La leggenda è pane sempre fresco qui e don Peppino, pure ora che ha il suo caseificio e fa l’aziendatore, crede ai cunti come al Vangelo. Oltre la montagna scorre il torrente Alberolungo e c’è un Salto che da sempre si chiama “della femmina morta”. È sconsigliato andarci. Una voce di donna che è un lamento si leva come una sirena a raggelare i pastori. Quando passava con i figli piccoli, don Peppino cantava e urlava alle pecore per non fare sentire quello stridio dell’altro mondo ai suoi bambini. E c’è una grotta profonda con una truvatura, che secondo i pastori della vallata è finita nella fortuna dei liminoti, quelli del paese di fronte ad Antillo, che ne hanno rotto l’incantesimo. Nella grotta del Salto briganti di un’altra epoca gettarono il cadavere di una donna rapita che cadde morendo dal ponte del torrente Alberolungo. Da tempo don Peppino Miche non va più al Salto ma nelle notti fonde e mute con le cicale e i gufi si confonde lontana anche una voce flebile di donna, appena un fiato o un sospiro che chi non ha le orecchie affinate ai rumori della vallata non può mai distinguere. Non fa passare mai gran tempo per tornare sul pizzo di Montagna Grande a cercare la roccia dove una volta vide scolpite una mano di donna e lo zoccolo di un cavallo ferrato, che tutti hanno sempre cercato perché si sa che stanno a indicare un grande tesoro. Una volta accompagnò un esperto di Roma che dovette rinunciare al proposito di attivare qualche apertura magica ammettendo che si trattava di un tesoro incantato.

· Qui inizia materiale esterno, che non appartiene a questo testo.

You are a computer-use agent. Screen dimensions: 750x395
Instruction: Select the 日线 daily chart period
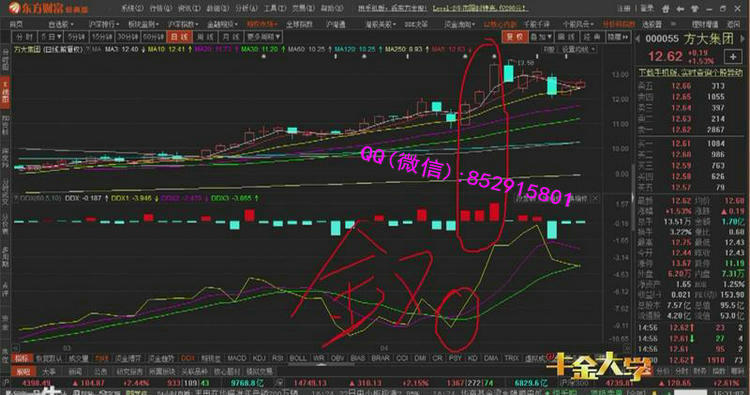tap(179, 37)
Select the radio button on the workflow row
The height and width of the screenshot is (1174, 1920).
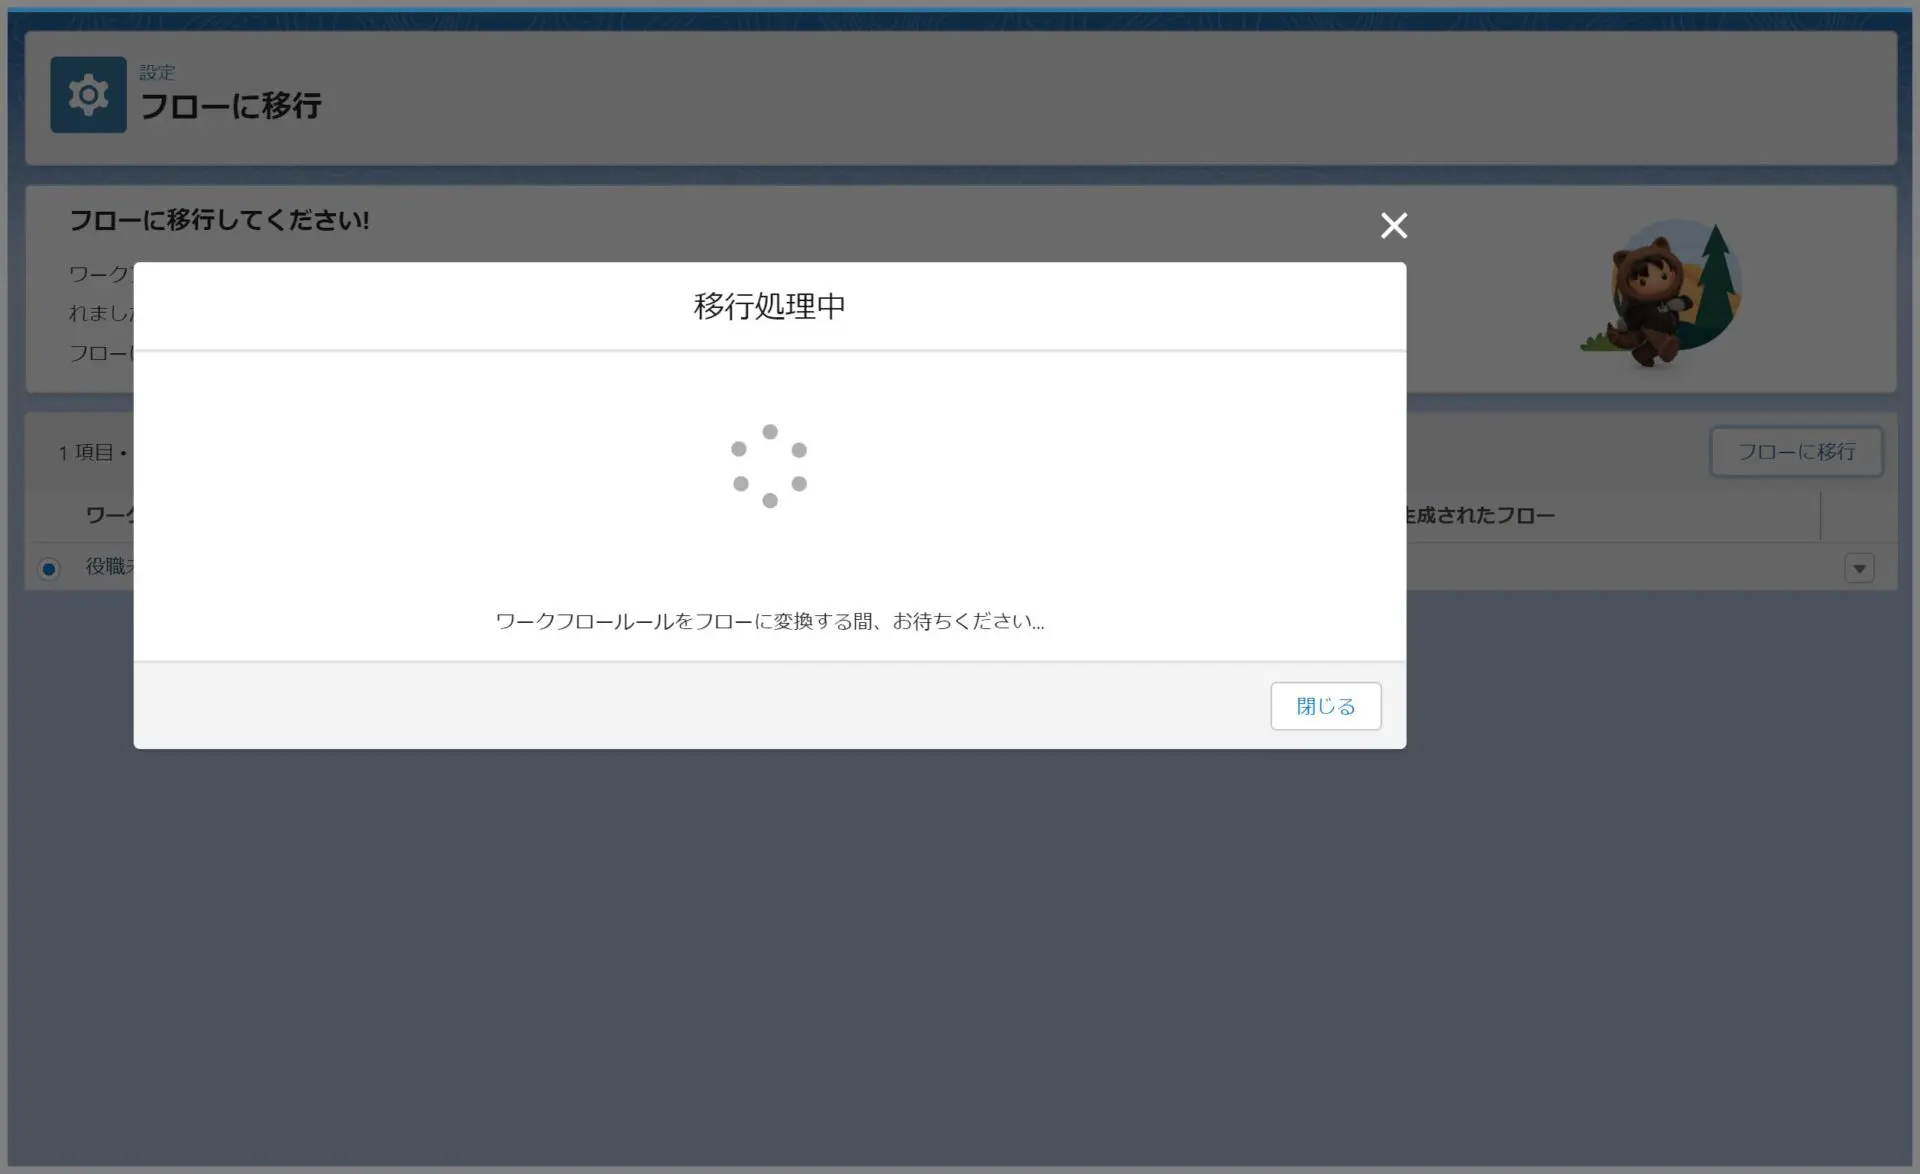click(x=49, y=568)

Senonché da allora - fatto davvero inaudito - don Peppino non ha più trovato la roccia, che è scomparsa nel nulla insieme con le sue orme. Non si capacita don Peppino, perché conosce la vallata palmo a palmo e si domanda come sia stato possibile che una grande roccia di granito sia andata via dalla montagna, come tolta di peso dalle strie. Ogni tanto qualcuno dei suoi figli, anche Luigi che vuole studiare ragioneria per fare i conti dell’azienda, si inerpica fin lassù a cercare una pietra che forse non c’è mai stata; o che forse è morta come tutte le cose del mondo.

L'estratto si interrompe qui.